At-sea workers are not alone in suffering this abuse. Women comprise 90 percent of land-based seafood processing facility labor in the areas studied and often work under hazardous conditions, enduring sexual harassment and violence, discrimination, and more.
Despite lingering issues, some companies with abuse occurring throughout their supply chains often display sustainability seals on their products, misleading consumers and failing to address and protect workers against abuse, according to BLOOM. The organization pointed to Bumble Bee Foods’ settlement of a lawsuit in March 2023 requiring the company to remove all references to fair working practices for the next 10 years from marking materials due to reports that supply chain workers endured 34-hour shifts, inadequate sleep, and withholding of wages, resulting in illegal, unreported, and unregulated (IUU) fishing practices.

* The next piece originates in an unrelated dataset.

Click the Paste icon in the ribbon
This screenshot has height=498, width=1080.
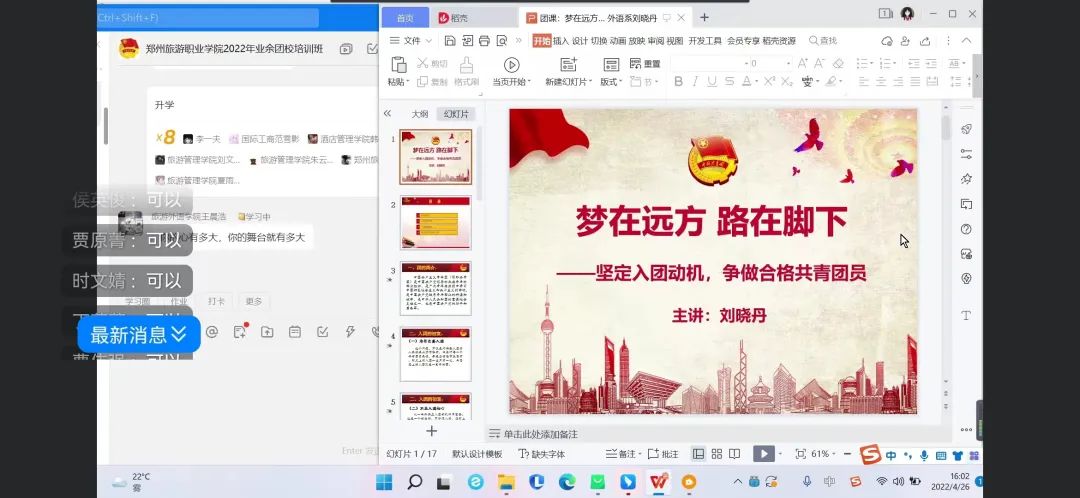coord(398,66)
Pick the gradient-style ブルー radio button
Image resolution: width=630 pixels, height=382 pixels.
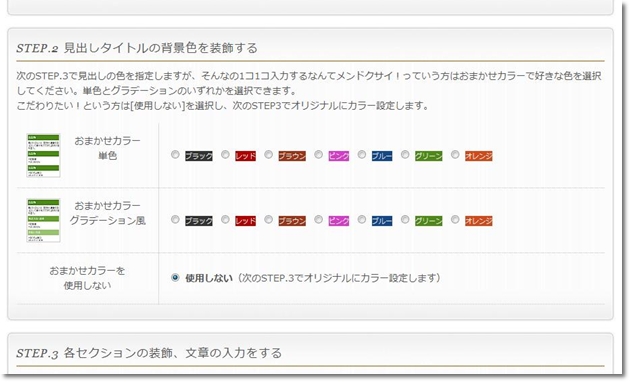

“As written in our report and as confirmed by other NGOs, these labels insufficiently consider human rights issues in their certification processes. Unfortunately, consumers are misled to believe that these labels are a guarantee of an environmentally and worker-friendly product, and at BLOOM, we rightly work to create awareness of these shortcomings,” Manzotti said.
Human Rights at Sea (HRAS), a registered charity in England and Wales advocating for human rights in the seafood industry, reported this year that almost all certification schemes for “sustainable” fishing did not account for human rights sufficiently and that half exclude that criterium from the certification process.
BLOOM’s report found several tuna companies continue to source from vessels known for abuses and provide misleading information to suppliers.